Task objective
The answer must match the material word for word, with every line included.

Start of Records for the exercise

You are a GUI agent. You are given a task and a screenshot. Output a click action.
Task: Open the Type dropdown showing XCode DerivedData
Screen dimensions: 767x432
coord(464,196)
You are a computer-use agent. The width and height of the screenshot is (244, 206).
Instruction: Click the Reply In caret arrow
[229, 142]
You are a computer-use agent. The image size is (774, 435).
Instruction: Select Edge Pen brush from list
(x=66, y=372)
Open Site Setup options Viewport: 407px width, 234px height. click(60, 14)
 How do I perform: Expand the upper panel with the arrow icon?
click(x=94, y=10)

End of Records for the exercise

Reply to the exercise
You are a GUI agent. You are given a task and a screenshot. Output a click action.
Task: Open the Type dropdown showing XCode DerivedData
Screen dimensions: 767x432
coord(464,196)
You are a computer-use agent. The width and height of the screenshot is (244, 206).
Instruction: Click the Reply In caret arrow
[229, 142]
You are a computer-use agent. The image size is (774, 435).
Instruction: Select Edge Pen brush from list
(x=66, y=372)
Open Site Setup options Viewport: 407px width, 234px height. click(60, 14)
 How do I perform: Expand the upper panel with the arrow icon?
click(x=94, y=10)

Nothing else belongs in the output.